Julien Knebusch (2004: 20) interprets our tendency to dematerialise the planet as product of our ‘relationship with the idea of the “planetary”’. Such an idea is born out though narrative formulations of environmental crisis that situate climate change and the deterioration of planetary health within a blind space in the contemporary western imagination. Sarah Amsler (2010: 139) notes that ‘instead of the threat of conceivable suffering, we encounter…the unfathomable possibility of collective non-existence, wrought by a confluence of human and non-human factors, unfolding somewhere out of our control, and happening in an unspecified future’. Kearns and Keller (2007: 1) similarly point to the intangibility of crisis rhetoric by suggesting that climate change ‘seems at once too flat in its realism and too dramatic in its rhetoric, too factual and too speculative, too complex and too immense to bear in mind’. If the globe as a material entity defies human comprehension then we might question how climate change, as a phenomenon occurring at the planetary level, can be drawn out of the blind space to engender activism and enable socio-political change. By interrogating the scaling of planetary symbolisation in contemporary climate rhetoric, ecofeminists contemplate the potential for a sense-based relationship between humans and an earth that is not iconic, detached or associative, but material and embodied and known intimately through localised engagement with place.
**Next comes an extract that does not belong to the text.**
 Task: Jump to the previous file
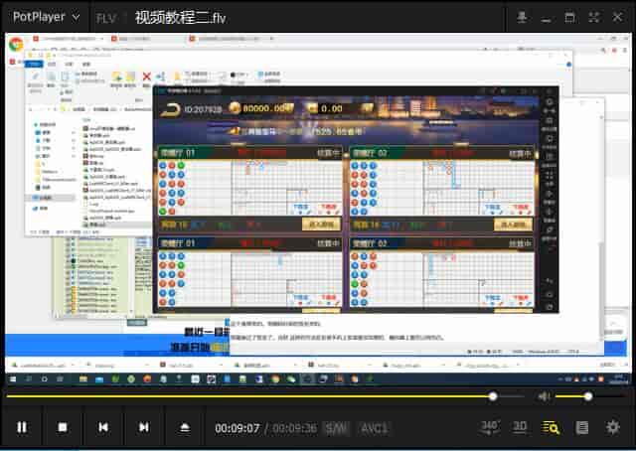pos(102,427)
The young adult novels under consideration engage in scientific-phenomenal debate over the ontological properties of the earth by exhibiting tension over what Mann (2005: 57) terms the ‘discursive turn’ in postmodern engagement with place that dematerialises the planet and leaves no access to the earth except via language. Post-apocalyptic rhetoric is particularly well poised to interrogate postmodern discourses of dislocation in place of human–earth symbiosis since it envisages a world in which the potential for human embeddedness within nature is already seriously if not irreparably compromised. In apocalyptic narratives that envisage radically ruptured cultural normativities, the discursive evocation of planetary blind space signals the existential threshold on which humanity teeters and from which it must pull back if a sustainable life on earth is to be achieved. In each of these novels, authorial preoccupation with the workings of history on the local landscape turns the abused body of the earth into a discursive site of otherness rather than belonging: a post-natural landscape viewed through an ecophobic lens. These novels are caught in tension between discourses of control that advocate dominance over an increasingly unruly planet and counter-hegemonic narratives, influenced by ecofeminism, of a phenomenal earth that must be known intimately and nurtured back to health.
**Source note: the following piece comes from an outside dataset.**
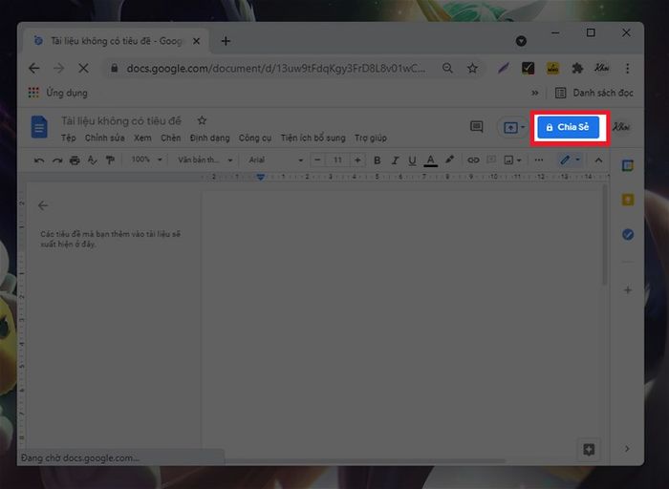Open the Tệp menu

[68, 138]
In what follows I situate my analysis of the young adult novels’ apocalyptic renderings of a degraded earth within the context of contemporary narratives of crisis and explore the degraded post-natural landscapes of the apocalyptic sensibility. I take individualist neoliberal ideologies to epitomise the self-advancing rhetoric of the war on climate change that offers technological progress as a fail-safe solution to crisis. I signify the planetary consciousness that signals an ‘overview’ of planetary exigencies as a controlling ideology predicated on surveillance and visual containment (White, 1998). In response to Greta Gaard’s (2010: 658) assertion that ‘[t]he resonant detachment of both ecoglobalism and the whole earth image offers fruitful ground for feminist ecocritical explorations’, I denote phenomenal belonging a discursive strategy to interrogate this planetary consciousness and to foster place-based attitudinal change. I suggest that phenomenal belonging inheres in the surprising possibilities for growth and renewal offered by the post-apocalyptic landscape, suggestive of a comparable restoration of human community after apocalypse. The novels discussed caution their readers to take responsibility ‘for what we learn not to see, what our knowledge-generating practices shield us from knowing’ (Gatens-Robinson 1994: 218). With their manipulated post-natural landscapes, these novels invoke such shielded knowing to dramatise a western tendency to turn a blind eye to encroaching crisis.
Beyond the tipping point: crisis narratives and blind space
In post-apocalyptic texts, an acute moment of crisis frequently provides the tipping point, or global rupture, that leads to the novels’ given state of social and environmental degradation. According to Kearns and Keller (2007: xi), the phrase ‘tipping point’ indicates ‘the transitional moment when small changes make huge differences, when predictable processes give way to nonlinear and irreversible amplification’. Moments of sudden amplification function to provide the apocalyptic conditions that lead to the erasure of cultural normativities. These moments are positioned to have occurred either within the reader’s own historical period or in his or her immediate future, in a narrative formulation that John Stephens (1992: 126) argues is typical of its genre:
[P]ost-disaster fiction evokes a deep past which usually approximates to the reader’s present, and hence its moral and political lessons are cast back to the moment at which the text is being read. … [B]ecause the message of such a book applies at the moment of reading, then the possibility of a new beginning is also displaced into the moment of reading, so that history always begins now rather than before.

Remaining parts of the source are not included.